L’été multiplie les occasions de dépenser. Et contrairement à la période des Fêtes, où l’on sait d’avance que le portefeuille sera sollicité, les dépenses estivales arrivent souvent de façon graduelle — sans qu’on réalise l’ampleur du total.
Chez Pierre Roy & Associés, nous constatons chaque automne une hausse des consultations liées à un endettement qui s’est accéléré pendant l’été. La bonne nouvelle? Avec un peu de planification, il est tout à fait possible de profiter de la belle saison sans compromettre sa santé financière.
Pourquoi l’été nous pousse à dépenser plus
Plusieurs facteurs expliquent pourquoi nos dépenses augmentent pendant la saison estivale :
- La pression sociale : les réseaux sociaux regorgent de photos de voyages, de terrasses et d’activités. On peut ressentir le besoin de « suivre le rythme », même si notre budget ne le permet pas.
- L’effet « on le mérite bien » : après des mois de travail, il est tentant de se récompenser sans trop regarder le prix. Une sortie par-ci, un achat par-là… Les petits montants s’accumulent vite !
- Les dépenses invisibles : essence pour les sorties, crème glacée en famille, vêtements d’été pour les enfants qui ont grandi… Ces dépenses semblent mineures prises individuellement, mais elles peuvent facilement ajouter des centaines de dollars au budget mensuel.
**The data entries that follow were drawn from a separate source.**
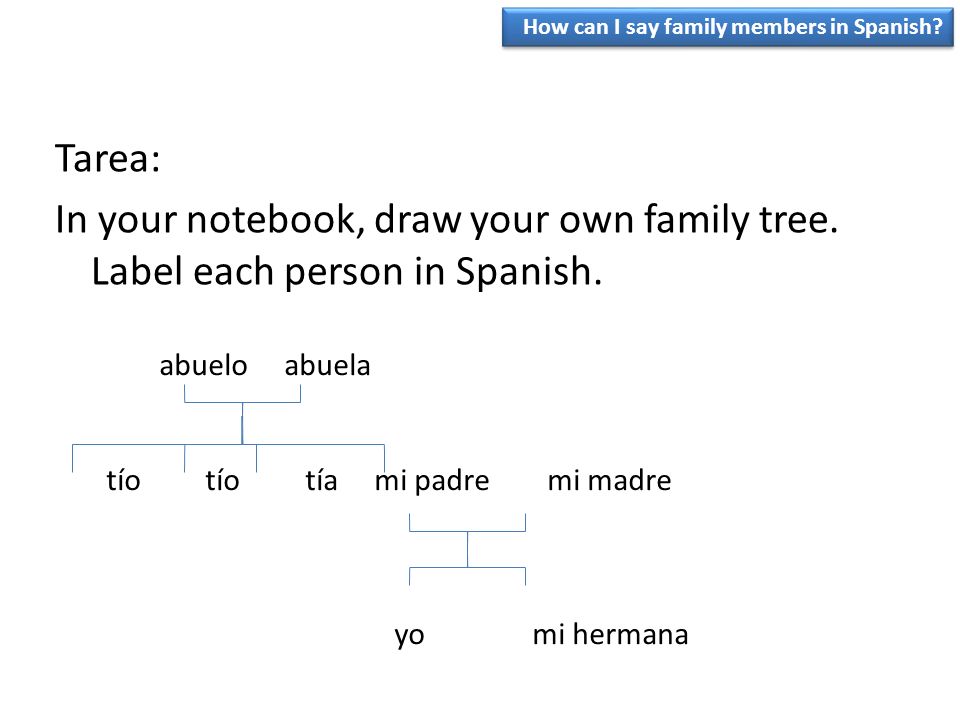Click the second tío label
960x720 pixels.
click(x=222, y=480)
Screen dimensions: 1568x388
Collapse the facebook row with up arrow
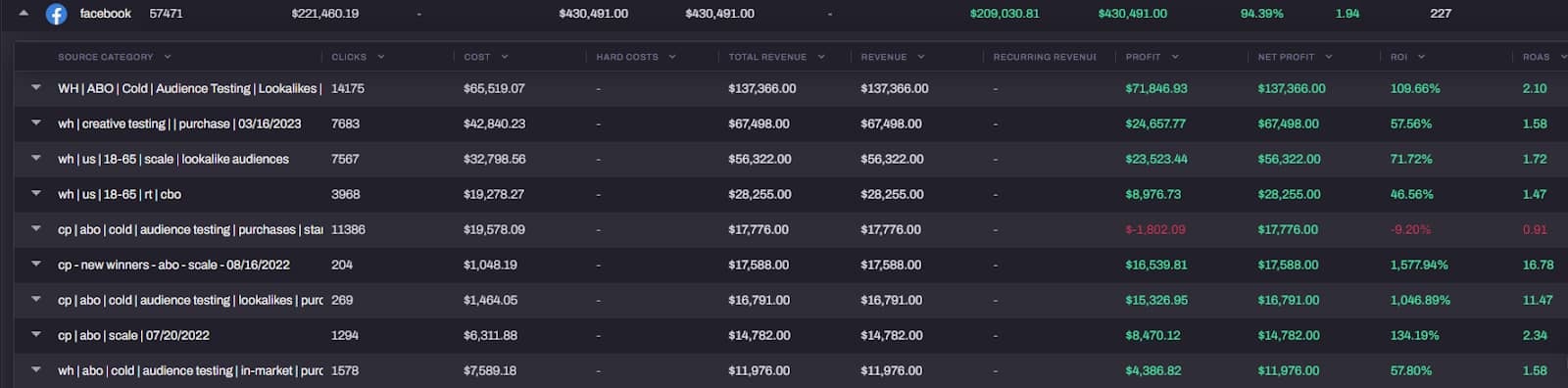click(x=24, y=14)
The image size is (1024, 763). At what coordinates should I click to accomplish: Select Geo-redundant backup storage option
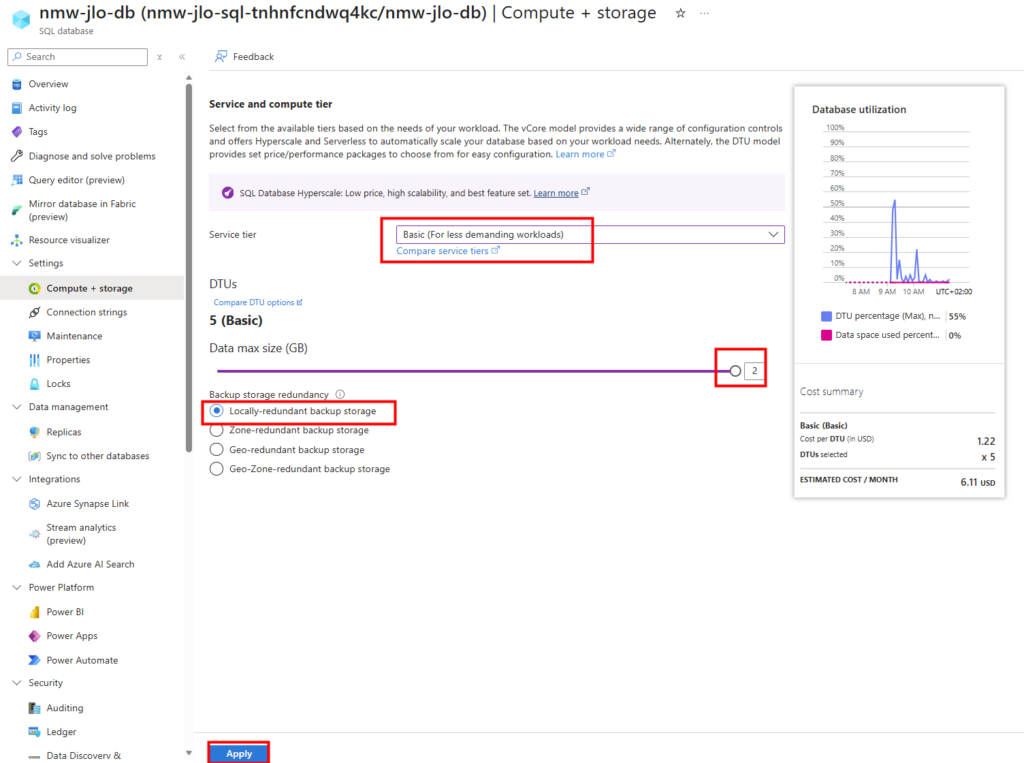(x=217, y=449)
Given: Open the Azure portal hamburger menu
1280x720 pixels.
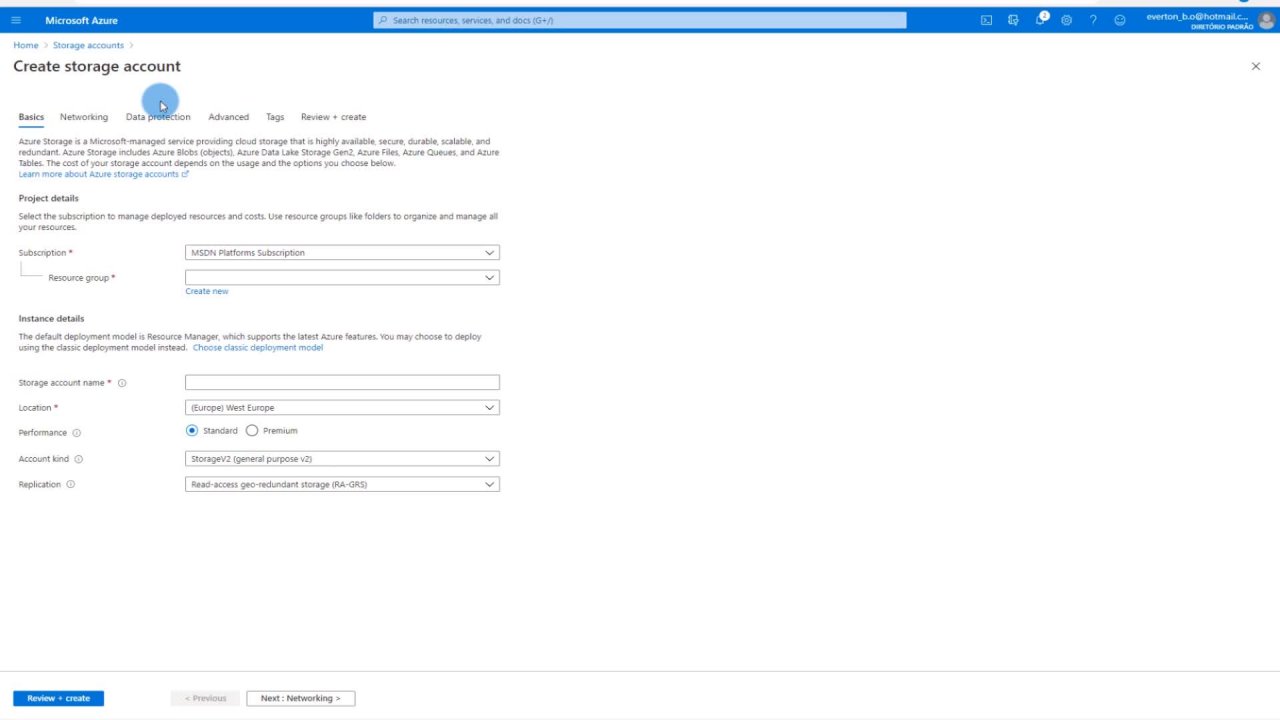Looking at the screenshot, I should pos(15,20).
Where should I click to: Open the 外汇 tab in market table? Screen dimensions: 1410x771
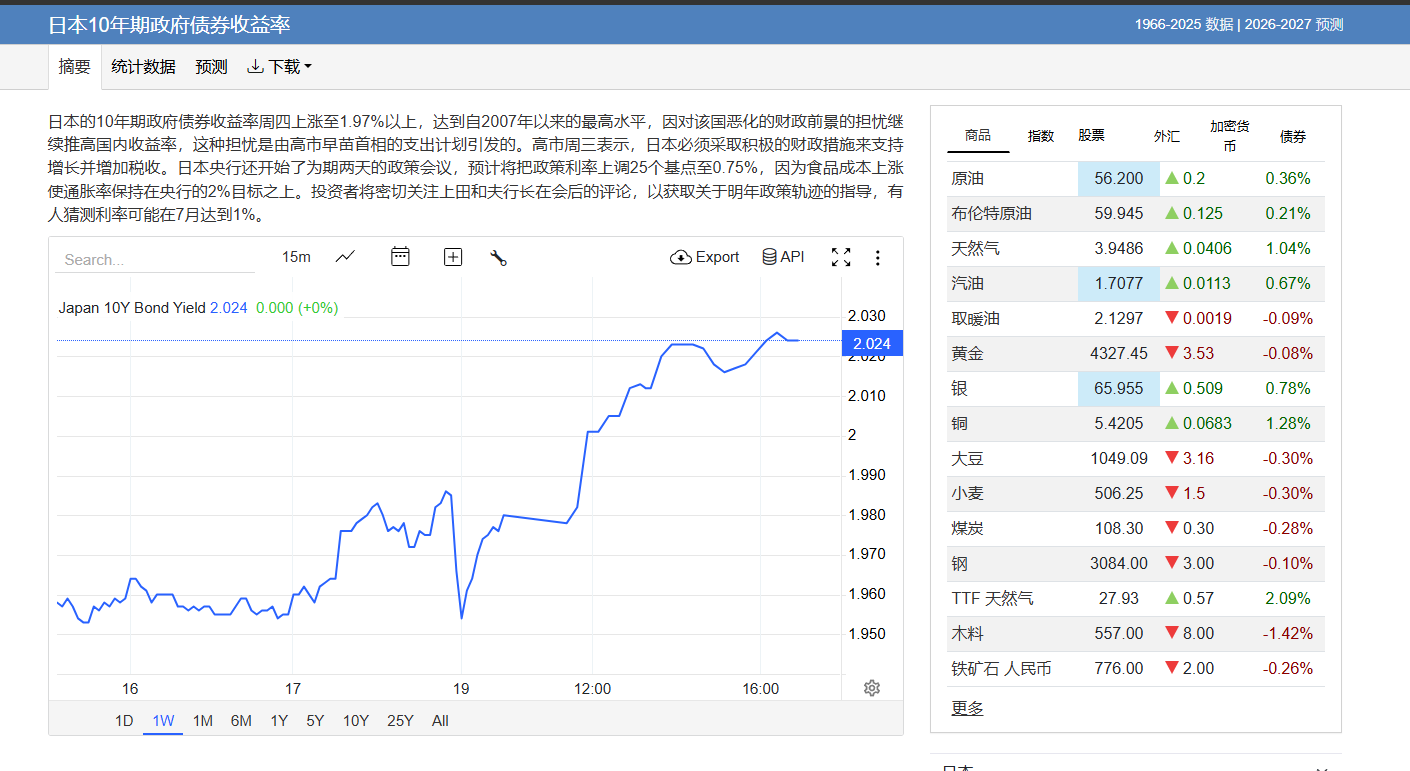(1166, 136)
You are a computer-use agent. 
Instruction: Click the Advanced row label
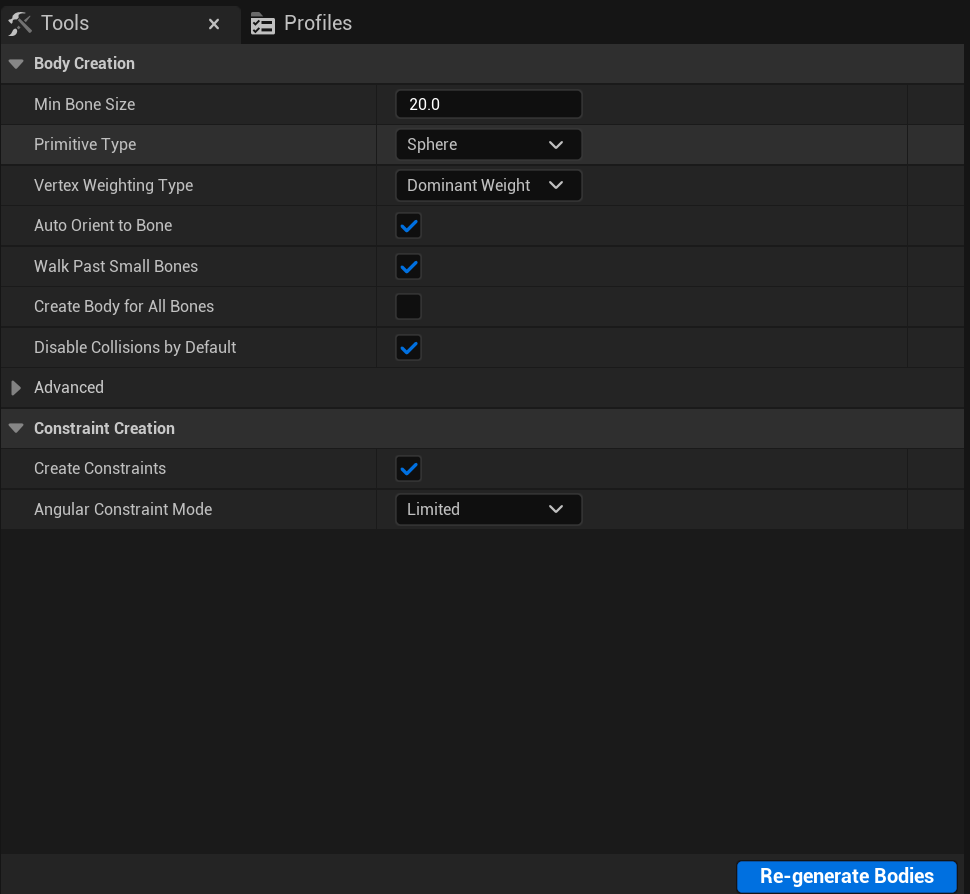point(68,387)
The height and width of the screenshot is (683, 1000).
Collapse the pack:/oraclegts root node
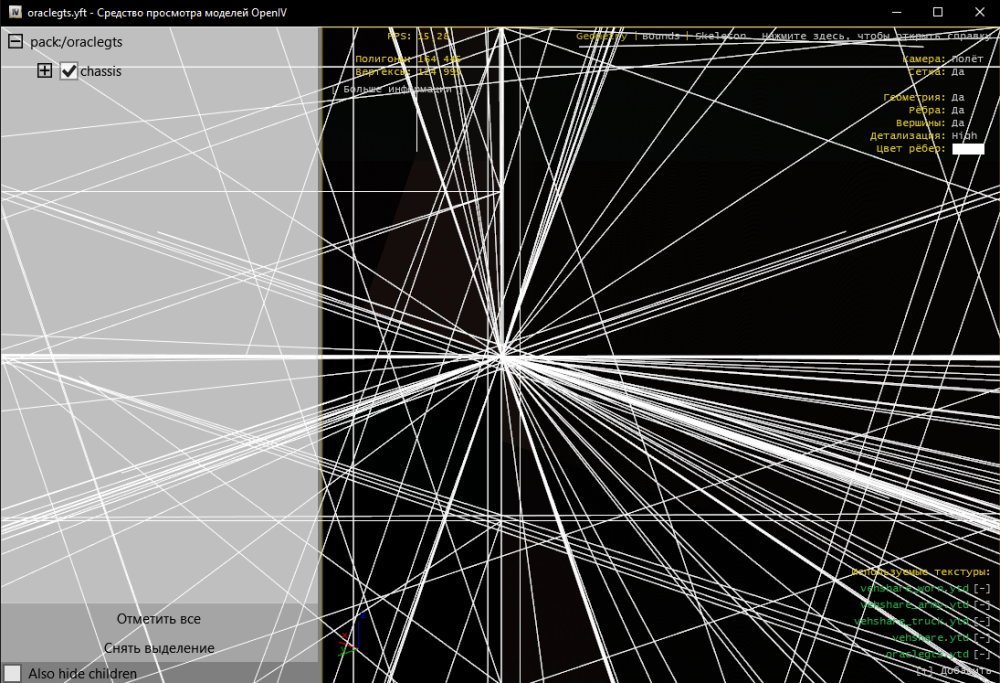point(15,42)
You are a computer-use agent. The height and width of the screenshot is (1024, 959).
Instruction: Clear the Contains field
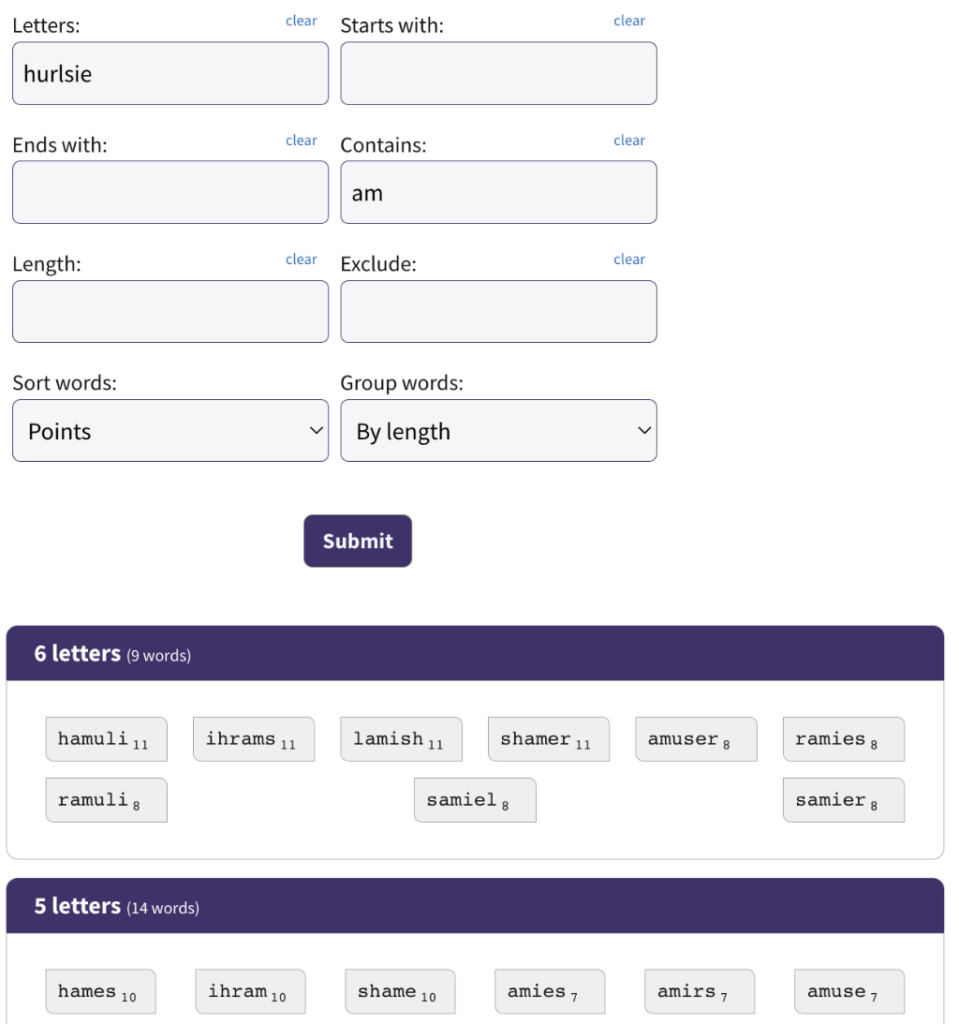(628, 140)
- Les projets de rénovation : l’été est la saison des travaux. Un projet qui devait coûter 5 000 $ peut rapidement doubler si l’on n’a pas prévu de marge.
5 conseils pour un été financièrement sain
1. Établissez un budget estival réaliste
Avant même le début de l’été, prenez le temps d’estimer vos dépenses prévues : vacances, activités, camps de jour, entretien de la maison. Fixez-vous un montant global pour la saison et répartissez-le sur les semaines. Un budget n’est pas une punition. C’est un outil qui vous permet de dépenser en toute tranquillité d’esprit.
2. Distinguez les envies des besoins
Ce n’est pas parce qu’une dépense fait plaisir qu’elle est essentielle. Avant chaque achat non planifié, posez-vous la question : est-ce que j’en ai vraiment besoin, ou est-ce que je le veux sur le coup? Attendre 24 à 48 heures avant un achat impulsif permet souvent de changer d’avis.
3. Privilégiez les activités gratuites ou à faible coût
Le Québec regorge d’activités estivales accessibles : parcs nationaux (avec la carte annuelle Sépaq), festivals gratuits, pistes cyclables, plages publiques et bibliothèques qui offrent des programmes d’été. Un été mémorable ne dépend pas du montant dépensé.
4. Évitez de financer l’été à crédit
Payer ses vacances ou ses rénovations avec une carte de crédit sans plan de remboursement rapide est l’un des pièges les plus courants. À un taux d’intérêt de 20 % ou plus, un voyage de 3 000 $ peut finir par coûter bien davantage si le solde traîne pendant des mois. Si le budget n’est pas là, il vaut mieux adapter ses plans que de s’endetter.
5. Gardez un coussin pour septembre
La rentrée arrive vite, avec son lot de dépenses : fournitures scolaires, vêtements, inscriptions aux activités. Prévoyez une réserve pour éviter de commencer l’automne dans le rouge.
Les signaux d’alarme à surveiller
Certains comportements indiquent que vos dépenses estivales pourraient vous mener vers une situation financière difficile :
- Vous utilisez une carte de crédit pour couvrir des dépenses courantes (épicerie, essence).
- Vous ne payez que le solde minimum sur vos cartes depuis plusieurs mois.
- Vous avez contracté un nouveau prêt ou une marge de crédit pour financer des activités de loisir.
- Vous repoussez des paiements importants (hypothèque, auto) pour « profiter de l’été ».
- Vous ressentez de l’anxiété chaque fois que vous consultez vos relevés bancaires.
Si vous vous reconnaissez dans un ou plusieurs de ces signes, il n’est pas trop tard pour corriger le tir.
Il n’y a pas de honte à demander de l’aide. Si vos dettes s’accumulent et que vous avez l’impression de ne plus pouvoir reprendre le dessus, un syndic autorisé en insolvabilité peut vous aider à évaluer votre situation et à explorer vos options — que ce soit une consolidation de dettes, une proposition de consommateur ou simplement un plan pour reprendre le contrôle. Après tout, l’été devrait rimer avec légèreté, pas avec inquiétude.